> [Exercise details]
Set the pictures aside and set down only the lines from the line holding "You are a GUI" through the end of the entries below, ends included.

> [Material supplied]
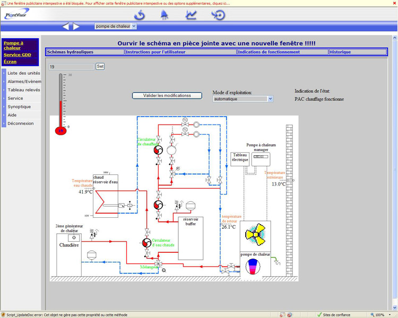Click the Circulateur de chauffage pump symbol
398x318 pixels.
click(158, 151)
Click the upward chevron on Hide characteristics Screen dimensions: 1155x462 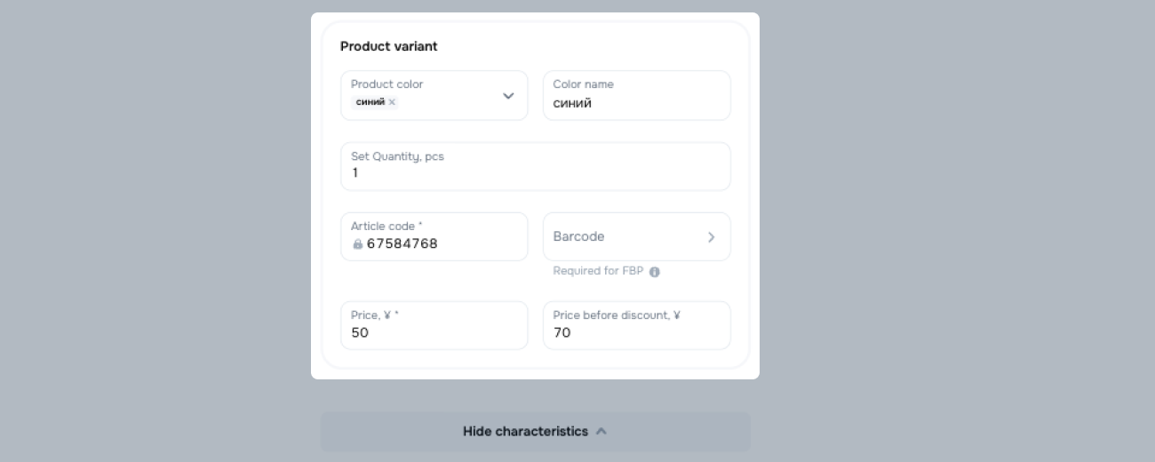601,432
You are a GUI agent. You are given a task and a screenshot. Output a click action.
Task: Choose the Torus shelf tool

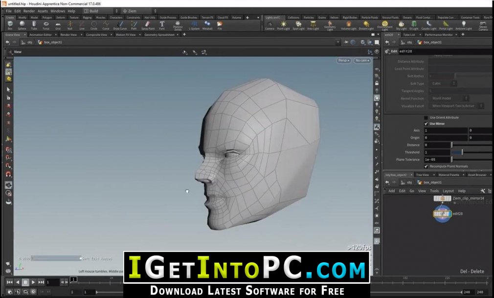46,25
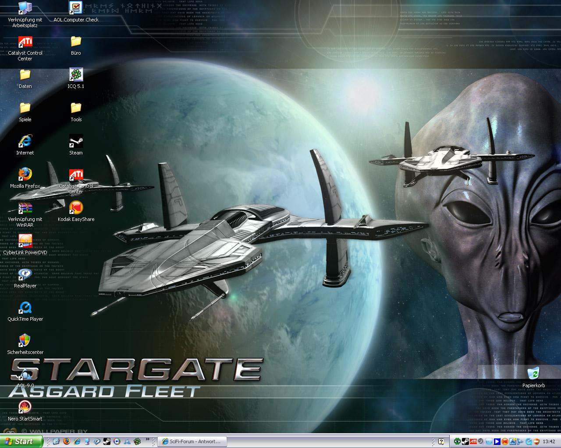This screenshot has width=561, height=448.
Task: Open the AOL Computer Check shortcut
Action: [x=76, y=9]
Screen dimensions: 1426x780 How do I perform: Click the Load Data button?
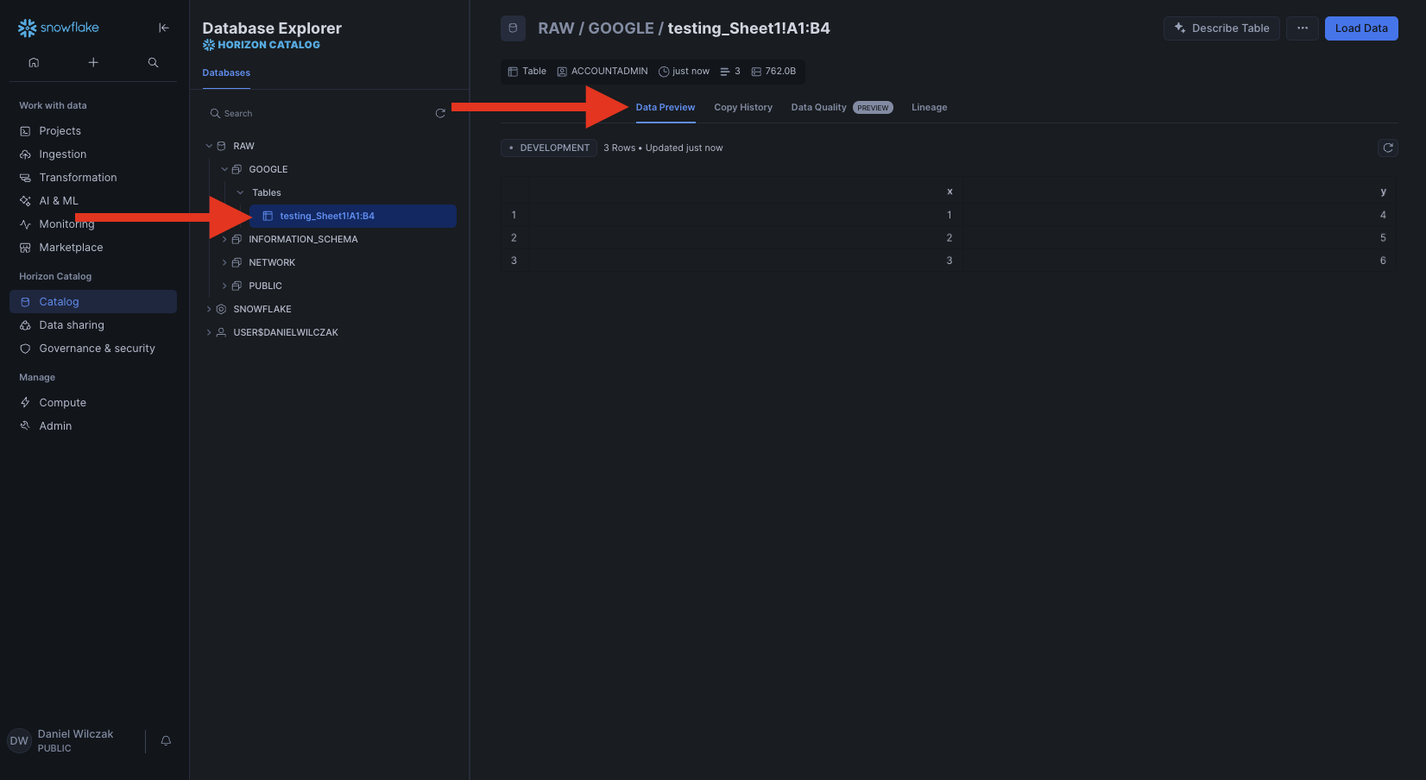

> [Written solution]
You are a GUI agent. You are given a task and a screenshot. Output a click action.
Task: Choose the Torus shelf tool

46,25
This screenshot has width=561, height=448.
Task: Open the AOL Computer Check shortcut
Action: [x=76, y=9]
Screen dimensions: 1426x780 How do I perform: Click the Load Data button?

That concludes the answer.